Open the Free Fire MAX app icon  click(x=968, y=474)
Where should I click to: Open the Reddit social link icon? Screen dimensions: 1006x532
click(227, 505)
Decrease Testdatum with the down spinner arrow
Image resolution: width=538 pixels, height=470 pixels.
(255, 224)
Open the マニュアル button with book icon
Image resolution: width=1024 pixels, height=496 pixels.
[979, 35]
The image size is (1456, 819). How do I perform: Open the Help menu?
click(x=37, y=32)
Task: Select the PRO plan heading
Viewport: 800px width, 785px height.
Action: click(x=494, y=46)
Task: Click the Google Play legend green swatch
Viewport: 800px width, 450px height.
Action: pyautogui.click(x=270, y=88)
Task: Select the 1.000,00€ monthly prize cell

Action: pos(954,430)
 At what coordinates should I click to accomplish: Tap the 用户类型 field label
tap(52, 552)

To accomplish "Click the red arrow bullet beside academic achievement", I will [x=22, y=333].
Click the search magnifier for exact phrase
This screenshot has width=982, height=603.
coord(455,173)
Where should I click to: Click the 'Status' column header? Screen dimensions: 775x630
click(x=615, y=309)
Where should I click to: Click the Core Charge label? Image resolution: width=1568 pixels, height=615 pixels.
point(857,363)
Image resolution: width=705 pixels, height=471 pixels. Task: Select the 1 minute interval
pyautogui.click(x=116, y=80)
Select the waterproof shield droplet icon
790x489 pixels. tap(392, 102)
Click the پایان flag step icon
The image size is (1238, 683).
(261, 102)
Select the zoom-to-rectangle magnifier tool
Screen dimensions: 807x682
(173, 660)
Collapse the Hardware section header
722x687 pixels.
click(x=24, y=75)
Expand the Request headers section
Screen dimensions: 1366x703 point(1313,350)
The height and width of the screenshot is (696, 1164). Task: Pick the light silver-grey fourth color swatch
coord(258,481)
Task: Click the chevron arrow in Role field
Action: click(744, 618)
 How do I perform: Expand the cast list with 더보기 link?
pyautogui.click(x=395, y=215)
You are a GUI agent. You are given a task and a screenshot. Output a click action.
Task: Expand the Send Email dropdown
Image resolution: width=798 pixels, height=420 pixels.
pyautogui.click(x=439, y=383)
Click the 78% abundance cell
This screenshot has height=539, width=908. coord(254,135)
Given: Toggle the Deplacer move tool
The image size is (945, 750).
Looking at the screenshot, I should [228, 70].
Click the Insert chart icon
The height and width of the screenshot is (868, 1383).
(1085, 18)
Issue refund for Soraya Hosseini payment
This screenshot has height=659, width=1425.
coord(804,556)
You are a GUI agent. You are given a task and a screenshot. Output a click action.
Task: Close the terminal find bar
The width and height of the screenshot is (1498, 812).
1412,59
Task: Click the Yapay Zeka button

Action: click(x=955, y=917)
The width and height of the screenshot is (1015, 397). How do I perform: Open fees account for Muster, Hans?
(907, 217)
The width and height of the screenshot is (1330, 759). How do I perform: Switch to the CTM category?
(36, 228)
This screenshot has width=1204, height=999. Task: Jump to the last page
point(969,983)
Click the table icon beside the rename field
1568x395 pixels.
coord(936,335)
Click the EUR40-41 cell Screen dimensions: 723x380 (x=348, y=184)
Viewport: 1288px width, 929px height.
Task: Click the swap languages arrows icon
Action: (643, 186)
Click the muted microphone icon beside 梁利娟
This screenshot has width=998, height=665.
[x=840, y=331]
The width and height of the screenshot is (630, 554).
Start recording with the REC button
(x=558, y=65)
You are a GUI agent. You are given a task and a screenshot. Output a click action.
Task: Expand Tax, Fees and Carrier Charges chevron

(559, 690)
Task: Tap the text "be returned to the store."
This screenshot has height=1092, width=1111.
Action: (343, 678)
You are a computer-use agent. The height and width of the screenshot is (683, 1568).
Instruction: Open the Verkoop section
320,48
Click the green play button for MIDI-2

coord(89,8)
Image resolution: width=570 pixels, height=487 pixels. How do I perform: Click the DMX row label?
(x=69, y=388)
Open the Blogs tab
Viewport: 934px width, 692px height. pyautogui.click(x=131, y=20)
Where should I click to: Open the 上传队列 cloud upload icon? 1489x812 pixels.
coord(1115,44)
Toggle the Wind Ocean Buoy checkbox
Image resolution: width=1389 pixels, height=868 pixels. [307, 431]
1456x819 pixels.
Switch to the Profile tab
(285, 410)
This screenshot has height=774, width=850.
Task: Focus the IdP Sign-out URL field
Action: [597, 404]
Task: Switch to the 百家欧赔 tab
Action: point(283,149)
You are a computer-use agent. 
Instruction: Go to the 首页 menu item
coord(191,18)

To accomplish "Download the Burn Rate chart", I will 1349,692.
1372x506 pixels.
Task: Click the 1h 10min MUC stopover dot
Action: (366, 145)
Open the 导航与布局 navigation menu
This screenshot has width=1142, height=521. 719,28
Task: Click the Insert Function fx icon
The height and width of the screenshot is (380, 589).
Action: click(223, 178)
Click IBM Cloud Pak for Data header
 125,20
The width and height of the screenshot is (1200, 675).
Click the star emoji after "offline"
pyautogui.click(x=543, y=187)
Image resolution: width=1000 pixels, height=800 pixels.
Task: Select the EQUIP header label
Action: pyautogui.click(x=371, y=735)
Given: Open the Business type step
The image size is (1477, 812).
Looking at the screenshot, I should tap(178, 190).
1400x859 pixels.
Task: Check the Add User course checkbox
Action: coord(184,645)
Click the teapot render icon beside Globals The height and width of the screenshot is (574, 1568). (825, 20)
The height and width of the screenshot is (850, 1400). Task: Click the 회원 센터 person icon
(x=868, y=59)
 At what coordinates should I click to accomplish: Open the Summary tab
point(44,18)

+--

State how many lines of the records contain the word "what", with case counting, and give only the number.

ANSWER TO THE EXERCISE:
2